* **WHAT YOU ARE ASKED TO DO**
Would you repeat each line below precisely as it stands?

* **SOURCE MATERIAL**

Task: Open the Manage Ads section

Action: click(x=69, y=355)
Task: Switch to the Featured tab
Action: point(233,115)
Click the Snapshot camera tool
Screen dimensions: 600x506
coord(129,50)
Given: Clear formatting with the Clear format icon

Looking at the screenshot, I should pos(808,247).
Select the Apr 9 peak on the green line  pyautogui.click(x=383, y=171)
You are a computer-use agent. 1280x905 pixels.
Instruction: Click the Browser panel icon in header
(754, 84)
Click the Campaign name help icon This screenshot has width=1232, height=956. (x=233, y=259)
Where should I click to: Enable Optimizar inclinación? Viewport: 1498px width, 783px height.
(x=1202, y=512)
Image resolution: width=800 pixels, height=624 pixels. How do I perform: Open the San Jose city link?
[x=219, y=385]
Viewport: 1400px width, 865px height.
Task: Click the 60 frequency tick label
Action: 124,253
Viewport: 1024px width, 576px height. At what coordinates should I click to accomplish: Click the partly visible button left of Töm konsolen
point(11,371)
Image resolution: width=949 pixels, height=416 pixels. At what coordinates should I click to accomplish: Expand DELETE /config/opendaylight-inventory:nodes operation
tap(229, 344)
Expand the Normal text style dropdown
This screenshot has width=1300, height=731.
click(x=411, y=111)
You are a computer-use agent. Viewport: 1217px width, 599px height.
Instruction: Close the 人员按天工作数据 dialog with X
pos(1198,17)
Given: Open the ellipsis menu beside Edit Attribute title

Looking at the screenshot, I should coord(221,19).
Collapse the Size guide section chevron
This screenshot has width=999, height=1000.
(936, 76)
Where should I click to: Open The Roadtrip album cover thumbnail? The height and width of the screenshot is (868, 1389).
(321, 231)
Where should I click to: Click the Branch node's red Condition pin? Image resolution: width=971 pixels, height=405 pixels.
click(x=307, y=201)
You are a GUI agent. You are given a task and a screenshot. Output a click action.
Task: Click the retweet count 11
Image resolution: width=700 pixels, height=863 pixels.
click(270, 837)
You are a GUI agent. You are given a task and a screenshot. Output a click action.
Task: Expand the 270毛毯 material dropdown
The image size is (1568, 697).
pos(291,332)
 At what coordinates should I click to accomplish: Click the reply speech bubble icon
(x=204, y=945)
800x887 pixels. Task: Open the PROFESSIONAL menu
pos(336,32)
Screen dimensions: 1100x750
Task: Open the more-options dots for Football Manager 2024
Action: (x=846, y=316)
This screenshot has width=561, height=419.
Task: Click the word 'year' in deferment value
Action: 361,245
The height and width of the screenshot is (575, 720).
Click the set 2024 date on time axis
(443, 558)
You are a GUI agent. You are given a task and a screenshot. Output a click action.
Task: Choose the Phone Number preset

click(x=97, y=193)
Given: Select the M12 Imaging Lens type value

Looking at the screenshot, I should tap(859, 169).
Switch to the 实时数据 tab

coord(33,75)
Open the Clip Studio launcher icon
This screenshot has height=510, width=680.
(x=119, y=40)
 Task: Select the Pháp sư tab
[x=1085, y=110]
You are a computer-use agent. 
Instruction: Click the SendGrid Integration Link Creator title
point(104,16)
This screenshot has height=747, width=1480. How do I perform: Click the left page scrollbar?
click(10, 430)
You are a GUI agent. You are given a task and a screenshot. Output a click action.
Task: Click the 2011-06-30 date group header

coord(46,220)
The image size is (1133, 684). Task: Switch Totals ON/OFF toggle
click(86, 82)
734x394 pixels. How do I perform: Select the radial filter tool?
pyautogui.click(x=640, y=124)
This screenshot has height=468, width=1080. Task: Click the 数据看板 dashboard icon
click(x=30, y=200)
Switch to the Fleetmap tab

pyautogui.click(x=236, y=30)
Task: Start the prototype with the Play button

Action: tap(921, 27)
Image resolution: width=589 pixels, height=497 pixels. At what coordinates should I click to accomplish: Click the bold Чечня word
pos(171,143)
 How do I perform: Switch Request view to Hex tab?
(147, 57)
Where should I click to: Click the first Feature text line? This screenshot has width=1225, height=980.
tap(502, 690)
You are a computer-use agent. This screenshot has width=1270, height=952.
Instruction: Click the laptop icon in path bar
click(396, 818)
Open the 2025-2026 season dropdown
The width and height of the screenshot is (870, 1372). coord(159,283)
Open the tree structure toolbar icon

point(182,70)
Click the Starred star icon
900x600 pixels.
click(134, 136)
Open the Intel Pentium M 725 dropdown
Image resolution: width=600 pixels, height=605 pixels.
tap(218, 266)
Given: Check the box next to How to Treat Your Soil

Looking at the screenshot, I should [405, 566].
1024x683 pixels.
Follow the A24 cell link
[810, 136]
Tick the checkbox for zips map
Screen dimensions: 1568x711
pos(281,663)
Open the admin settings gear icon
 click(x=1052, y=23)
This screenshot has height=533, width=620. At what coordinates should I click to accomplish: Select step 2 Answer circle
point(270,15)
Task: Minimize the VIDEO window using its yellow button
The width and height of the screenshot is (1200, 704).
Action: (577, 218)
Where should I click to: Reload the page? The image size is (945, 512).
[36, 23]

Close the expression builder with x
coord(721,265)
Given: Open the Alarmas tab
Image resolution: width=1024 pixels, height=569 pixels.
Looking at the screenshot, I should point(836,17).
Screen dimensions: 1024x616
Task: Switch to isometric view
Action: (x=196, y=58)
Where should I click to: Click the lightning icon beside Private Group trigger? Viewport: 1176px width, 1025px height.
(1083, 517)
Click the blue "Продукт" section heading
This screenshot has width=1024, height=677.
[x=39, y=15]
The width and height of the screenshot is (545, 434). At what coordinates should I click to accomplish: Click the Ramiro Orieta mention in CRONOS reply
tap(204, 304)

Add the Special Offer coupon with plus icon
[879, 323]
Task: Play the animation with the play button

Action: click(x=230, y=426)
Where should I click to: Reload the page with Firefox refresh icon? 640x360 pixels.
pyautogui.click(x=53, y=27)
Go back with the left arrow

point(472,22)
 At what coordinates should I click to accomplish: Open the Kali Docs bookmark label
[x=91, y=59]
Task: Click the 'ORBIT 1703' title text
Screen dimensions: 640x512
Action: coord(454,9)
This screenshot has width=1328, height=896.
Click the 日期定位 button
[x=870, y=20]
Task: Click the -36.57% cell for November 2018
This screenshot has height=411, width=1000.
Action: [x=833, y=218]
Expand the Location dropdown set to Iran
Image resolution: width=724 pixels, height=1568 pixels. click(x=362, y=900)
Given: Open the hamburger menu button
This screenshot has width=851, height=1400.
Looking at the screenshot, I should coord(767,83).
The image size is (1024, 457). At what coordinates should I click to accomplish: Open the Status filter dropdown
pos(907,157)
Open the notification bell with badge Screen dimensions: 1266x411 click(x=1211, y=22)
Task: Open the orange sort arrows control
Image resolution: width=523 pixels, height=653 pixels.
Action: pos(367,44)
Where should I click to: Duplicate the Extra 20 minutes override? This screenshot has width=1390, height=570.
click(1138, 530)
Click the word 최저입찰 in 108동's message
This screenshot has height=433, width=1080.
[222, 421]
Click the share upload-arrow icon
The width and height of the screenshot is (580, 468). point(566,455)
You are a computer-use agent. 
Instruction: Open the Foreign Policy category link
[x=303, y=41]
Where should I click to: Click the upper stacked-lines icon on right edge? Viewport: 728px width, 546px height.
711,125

* **ANSWER BOX**
Task: Open the Manage Ads section

Action: click(x=69, y=355)
Task: Switch to the Featured tab
Action: point(233,115)
Click the Snapshot camera tool
Screen dimensions: 600x506
coord(129,50)
Given: Clear formatting with the Clear format icon

Looking at the screenshot, I should pos(808,247).
Select the Apr 9 peak on the green line  pyautogui.click(x=383, y=171)
You are a computer-use agent. 1280x905 pixels.
Instruction: Click the Browser panel icon in header
(754, 84)
Click the Campaign name help icon This screenshot has width=1232, height=956. (x=233, y=259)
Where should I click to: Enable Optimizar inclinación? Viewport: 1498px width, 783px height.
(x=1202, y=512)
Image resolution: width=800 pixels, height=624 pixels. How do I perform: Open the San Jose city link?
[x=219, y=385]
Viewport: 1400px width, 865px height.
Task: Click the 60 frequency tick label
Action: 124,253
Viewport: 1024px width, 576px height. At what coordinates should I click to accomplish: Click the partly visible button left of Töm konsolen
point(11,371)
Image resolution: width=949 pixels, height=416 pixels. At what coordinates should I click to accomplish: Expand DELETE /config/opendaylight-inventory:nodes operation
tap(229, 344)
Expand the Normal text style dropdown
This screenshot has width=1300, height=731.
click(x=411, y=111)
You are a computer-use agent. Viewport: 1217px width, 599px height.
Instruction: Close the 人员按天工作数据 dialog with X
pos(1198,17)
Given: Open the ellipsis menu beside Edit Attribute title

Looking at the screenshot, I should coord(221,19).
Collapse the Size guide section chevron
This screenshot has width=999, height=1000.
(936, 76)
Where should I click to: Open The Roadtrip album cover thumbnail? The height and width of the screenshot is (868, 1389).
(321, 231)
Where should I click to: Click the Branch node's red Condition pin? Image resolution: width=971 pixels, height=405 pixels.
click(x=307, y=201)
You are a GUI agent. You are given a task and a screenshot. Output a click action.
Task: Click the retweet count 11
Image resolution: width=700 pixels, height=863 pixels.
click(270, 837)
You are a GUI agent. You are given a task and a screenshot. Output a click action.
Task: Expand the 270毛毯 material dropdown
The image size is (1568, 697).
pos(291,332)
 At what coordinates should I click to accomplish: Click the reply speech bubble icon
(x=204, y=945)
800x887 pixels. Task: Open the PROFESSIONAL menu
pos(336,32)
Screen dimensions: 1100x750
Task: Open the more-options dots for Football Manager 2024
Action: (x=846, y=316)
This screenshot has width=561, height=419.
Task: Click the word 'year' in deferment value
Action: 361,245
The height and width of the screenshot is (575, 720).
Click the set 2024 date on time axis
(443, 558)
You are a GUI agent. You are given a task and a screenshot. Output a click action.
Task: Choose the Phone Number preset

click(x=97, y=193)
Given: Select the M12 Imaging Lens type value

Looking at the screenshot, I should tap(859, 169).
Switch to the 实时数据 tab

coord(33,75)
Open the Clip Studio launcher icon
This screenshot has height=510, width=680.
(x=119, y=40)
 Task: Select the Pháp sư tab
[x=1085, y=110]
You are a computer-use agent. 
Instruction: Click the SendGrid Integration Link Creator title
point(104,16)
This screenshot has height=747, width=1480. How do I perform: Click the left page scrollbar?
click(10, 430)
You are a GUI agent. You are given a task and a screenshot. Output a click action.
Task: Click the 2011-06-30 date group header

coord(46,220)
The image size is (1133, 684). Task: Switch Totals ON/OFF toggle
click(86, 82)
734x394 pixels. How do I perform: Select the radial filter tool?
pyautogui.click(x=640, y=124)
This screenshot has height=468, width=1080. Task: Click the 数据看板 dashboard icon
click(x=30, y=200)
Switch to the Fleetmap tab

pyautogui.click(x=236, y=30)
Task: Start the prototype with the Play button

Action: tap(921, 27)
Image resolution: width=589 pixels, height=497 pixels. At what coordinates should I click to accomplish: Click the bold Чечня word
pos(171,143)
 How do I perform: Switch Request view to Hex tab?
(147, 57)
Where should I click to: Click the first Feature text line? This screenshot has width=1225, height=980.
tap(502, 690)
You are a computer-use agent. This screenshot has width=1270, height=952.
Instruction: Click the laptop icon in path bar
click(396, 818)
Open the 2025-2026 season dropdown
The width and height of the screenshot is (870, 1372). coord(159,283)
Open the tree structure toolbar icon

point(182,70)
Click the Starred star icon
900x600 pixels.
click(134, 136)
Open the Intel Pentium M 725 dropdown
Image resolution: width=600 pixels, height=605 pixels.
tap(218, 266)
Given: Check the box next to How to Treat Your Soil

Looking at the screenshot, I should [405, 566].
1024x683 pixels.
Follow the A24 cell link
[810, 136]
Tick the checkbox for zips map
Screen dimensions: 1568x711
pos(281,663)
Open the admin settings gear icon
 click(x=1052, y=23)
This screenshot has height=533, width=620. At what coordinates should I click to accomplish: Select step 2 Answer circle
point(270,15)
Task: Minimize the VIDEO window using its yellow button
The width and height of the screenshot is (1200, 704).
Action: (577, 218)
Where should I click to: Reload the page? The image size is (945, 512).
[36, 23]

Close the expression builder with x
coord(721,265)
Given: Open the Alarmas tab
Image resolution: width=1024 pixels, height=569 pixels.
Looking at the screenshot, I should point(836,17).
Screen dimensions: 1024x616
Task: Switch to isometric view
Action: (x=196, y=58)
Where should I click to: Click the lightning icon beside Private Group trigger? Viewport: 1176px width, 1025px height.
(1083, 517)
Click the blue "Продукт" section heading
This screenshot has width=1024, height=677.
[x=39, y=15]
The width and height of the screenshot is (545, 434). At what coordinates should I click to accomplish: Click the Ramiro Orieta mention in CRONOS reply
tap(204, 304)

Add the Special Offer coupon with plus icon
[879, 323]
Task: Play the animation with the play button

Action: click(x=230, y=426)
Where should I click to: Reload the page with Firefox refresh icon? 640x360 pixels.
pyautogui.click(x=53, y=27)
Go back with the left arrow

point(472,22)
 At what coordinates should I click to accomplish: Open the Kali Docs bookmark label
[x=91, y=59]
Task: Click the 'ORBIT 1703' title text
Screen dimensions: 640x512
Action: coord(454,9)
This screenshot has width=1328, height=896.
Click the 日期定位 button
[x=870, y=20]
Task: Click the -36.57% cell for November 2018
This screenshot has height=411, width=1000.
Action: [x=833, y=218]
Expand the Location dropdown set to Iran
Image resolution: width=724 pixels, height=1568 pixels. click(x=362, y=900)
Given: Open the hamburger menu button
This screenshot has width=851, height=1400.
Looking at the screenshot, I should coord(767,83).
The image size is (1024, 457). At what coordinates should I click to accomplish: Open the Status filter dropdown
pos(907,157)
Open the notification bell with badge Screen dimensions: 1266x411 click(x=1211, y=22)
Task: Open the orange sort arrows control
Image resolution: width=523 pixels, height=653 pixels.
Action: pos(367,44)
Where should I click to: Duplicate the Extra 20 minutes override? This screenshot has width=1390, height=570.
click(1138, 530)
Click the word 최저입찰 in 108동's message
This screenshot has height=433, width=1080.
[222, 421]
Click the share upload-arrow icon
The width and height of the screenshot is (580, 468). point(566,455)
You are a computer-use agent. 
Instruction: Open the Foreign Policy category link
[x=303, y=41]
Where should I click to: Click the upper stacked-lines icon on right edge? Viewport: 728px width, 546px height.
711,125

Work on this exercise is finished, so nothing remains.